Hamilton added: "I'm just loving driving more than ever; when you get in the car, it's just the best, it's so fast and I'm so grateful to have the opportunity to do what I do.
"I've just been giving thanks all day today because this is what I've always wanted to do."
So can Ferrari battle Mercedes for pole?
Appearing to back up Wolff's claim that Ferrari are stronger than Friday suggested, Vettel appeared reasonably content with the team's start to the weekend - a day he described as a "clean Friday with no interruptions".
"I was pretty happy, it was pretty good," said Vettel. "It's a monster lap and you always think that there's a little bit more here. We can still improve.
"In the end we tried something on the car that seemed to give us a bit better feeling, so let's see if we can get it together tomorrow and find something else."
Asked if they can bridge the large Friday gap to Mercedes, Vettel replied: "Time will tell, I don't know. We couldn't do that today but it doesn't matter what they do, we look at ourselves, and we will try to get the best out of our package."

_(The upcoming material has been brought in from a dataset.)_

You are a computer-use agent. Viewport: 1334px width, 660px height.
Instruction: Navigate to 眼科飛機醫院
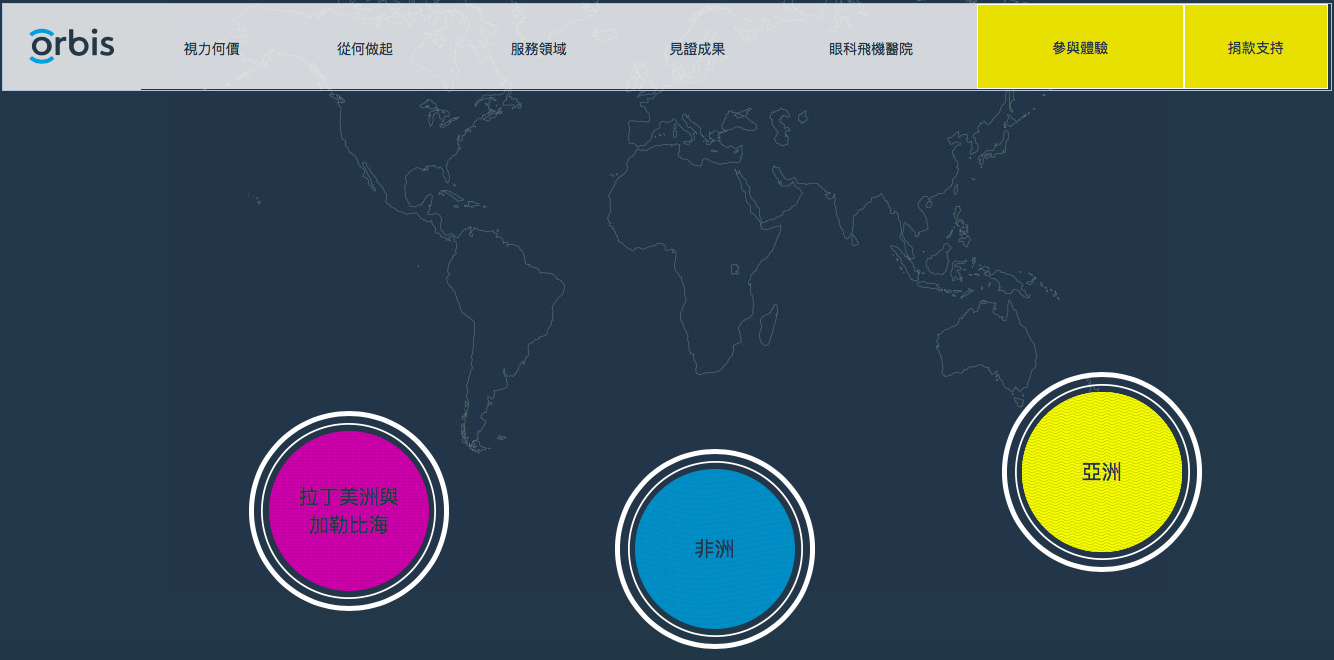tap(870, 48)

While their deficit has rarely been as large as this at the end of the opening day, Ferrari have consistently tended to not show their full had until Saturday when the car is run at full pelt.
"I don't think we tried something different to other Fridays," Vettel said.. "I think we know what the car can do. If we can grasp pole tomorrow, that is great, but if not we need to be there just right behind."
However, one concern was tyre wear after delivering blisters on his P2 long-run: "We were sliding a bit too much when the temperatures go up."